That bastion of rational thought, PETA, is taking advantage of two recent shark bites to ramp up its campaign against fishing. At both Manhattan Beach in California and Okaloosa Island in Florida, it has been using a plane to fly a banner that says, “Keep Hookers Off Beach--- No Fishing.”
Yeah, it is just so clever with word play, equating anglers with prostitutes.
The incident in California does seem to call for a compromise of some kind regarding who can use the pier and adjoining beach and when they can use it. PETA and other zealots, meanwhile, want an outright ban on sportfishing.
At least Manhattan Beach Mayor Amy Howorth is seems to be the voice of reason.
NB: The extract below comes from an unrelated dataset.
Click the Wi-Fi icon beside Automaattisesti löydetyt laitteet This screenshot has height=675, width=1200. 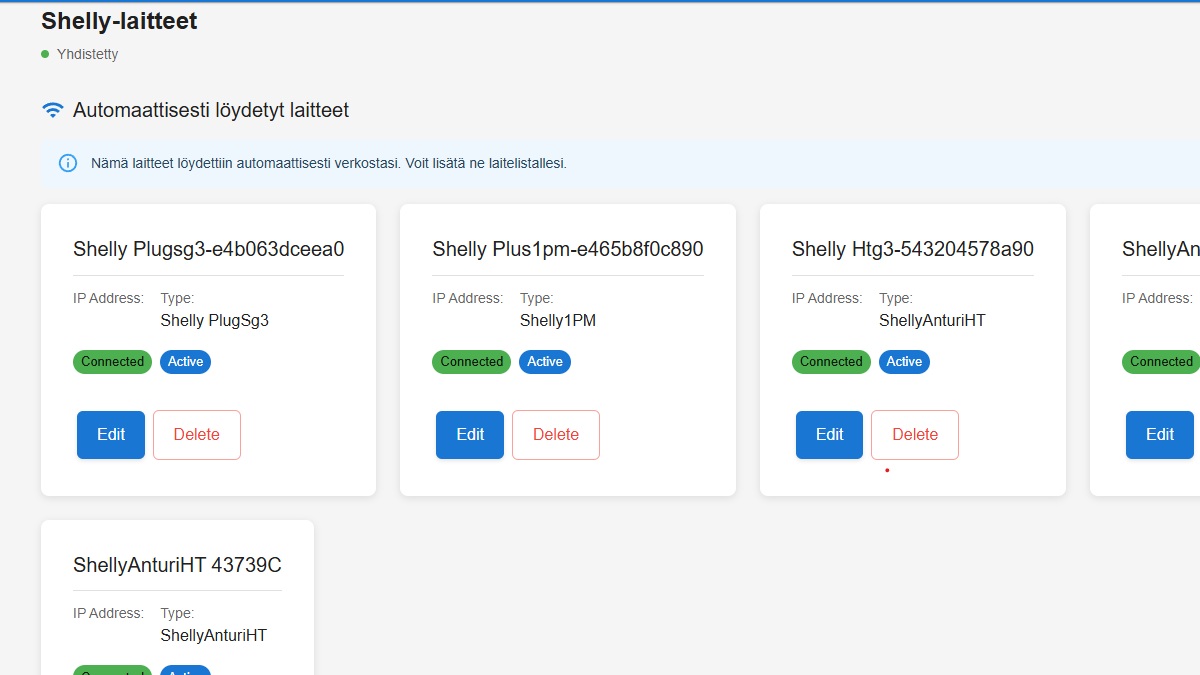click(53, 110)
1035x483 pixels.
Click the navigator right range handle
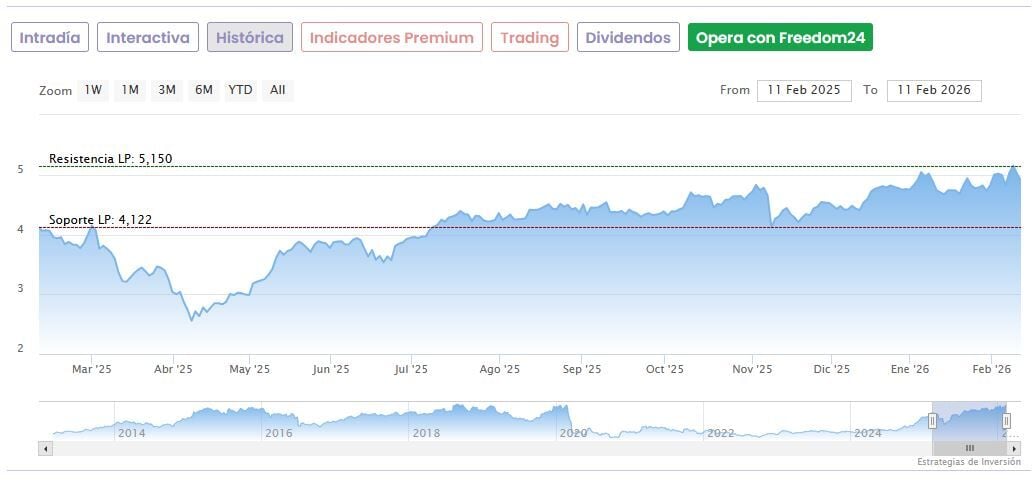[x=1006, y=421]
“I don’t like that we’ve demonized fishermen because one guy was behaving seemingly very horribly,” she said. “I certainly want to make it safe for people to enter the water and water sports.”
She added that the city is considering limiting hours for fishing on the pier.
What did or did not happen when a swimmer came too close to the pier, where an angler was fighting a white shark--- and was attacked--- remains the object of debate. The angler has vigorously defended his actions, and the state has declined to prosecute him.
In Florida, meanwhile, a tourist was bitten by a small shark that likely mistook his foot--- or toes--- for fish or shellfish. The media reported that someone was fishing nearby, and PETA took it from there with its anti-fishing campaign.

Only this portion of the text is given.